Sjaastad was elected to a full term as tax commissioner in 1968 on the no-party ballot — in the same election Guy beat McCarney — but just a few months into his term, he committed suicide in his office in the spring of 1969, giving Guy the opportunity to make his third appointment to that office. He chose a young MBA graduate from Regent, N.D., named Byron Dorgan. You know the rest of the story.
Well, just in case you don’t …
Dorgan went on to become one of North Dakota’s most popular politicians. He won election to the office of tax commissioner in 1972, was re-elected in 1976, was elected to Congress in 1980, was elected to the U.S. Senate in 1992 and retired in 2010. He did lose one election in that more-than-40- year career, ironically the same year Guy lost his only statewide election, in 1974.

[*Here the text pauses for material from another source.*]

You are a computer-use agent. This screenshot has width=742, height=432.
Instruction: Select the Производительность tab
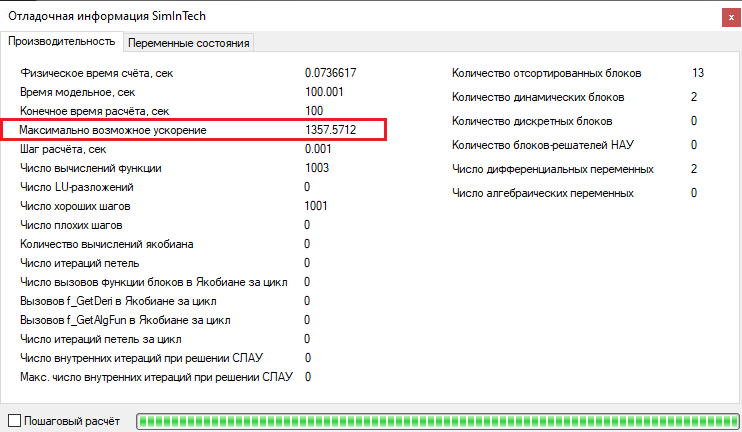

That story goes like this. Guy had left office in 1972 to prepare for a 1974 U.S. Senate race against incumbent Sen. Milton Young, turning the governor’s chair over to Art Link. The Democrats endorsed Guy for Senate at their 1974 convention.
Knowing that Guy had a real chance of beating Young, who had held the seat since 1945 but had never really been threatened, Republicans decided to try the crossover strategy Democrats had used in 1968. McCarney filed as a Democrat in the primary against Guy, and urged Republicans to cross over and steal the nomination from Guy.
It didn’t work. Democrats, led by Guy’s campaign manager, a young political genius named David Strauss, put together the state’s first sophisticated Get-Out-The-Vote program for the primary, and Democrats turned out in big numbers to hold the slot for Guy. More than 50,000 Democrats turned out to vote for Guy. McCarney managed to persuade only about 11,000 Republicans to cross over and vote for him in the Democratic-NPL column.
Meanwhile, because of Dorgan’s popularity, Guy had persuaded Dorgan to run with him that year as the opponent to Republican congressman Mark Andrews. Together, they were a formidable team at the top of the ticket.
Not formidable enough. A third-party challenger in the Young-Guy race, James Jungroth, foiled Guy’s plans. Jungroth, a known Democrat and former Democratic-NPL Party chairman, had some personal differences with Guy, and the more-than 6,000 votes he got in November threw the election to Young by just a couple hundred votes out of more than 235,000 cast. Dorgan was soundly defeated by Andrews, but that story got lost in all the attention paid to the Senate race. Dorgan would just as soon have it forgotten anyway, since it was his only defeat ever at the polls in North Dakota.
Dobson brought all this to my attention with his fortuitous call this week. Democrats crossed over to vote for McCarney over the Republican-endorsed candidate in the 1968 primary, McCarney won, Guy beat McCarney in the general, enabling Dorgan’s career.
And there’s more. Dorgan hired a young fellow named Kent Conrad as his chief assistant in the tax department. Conrad succeeded Dorgan as tax commissioner and then served 26 years in the U. S. Senate. Conrad hired a young law school graduate named Heidi Heitkamp as the tax department’s lawyer. She succeeded him as tax commissioner when Conrad went to the Senate in 1986, served six years there, then eight years as attorney general, and is now four years into her first term in the U.S. Senate.
All that because Larry Erickson told his Democrats to cross over and vote for Republican Robert McCarney in the 1968 primary.
I never heard Erickson take credit for the political success of Dorgan, Conrad or Heitkamp, but he probably should have.
Larry died two years ago next month. He’d have loved the outcome of this year’s primary election. He’d have crossed over and voted for Doug Burgum. He knew something about that.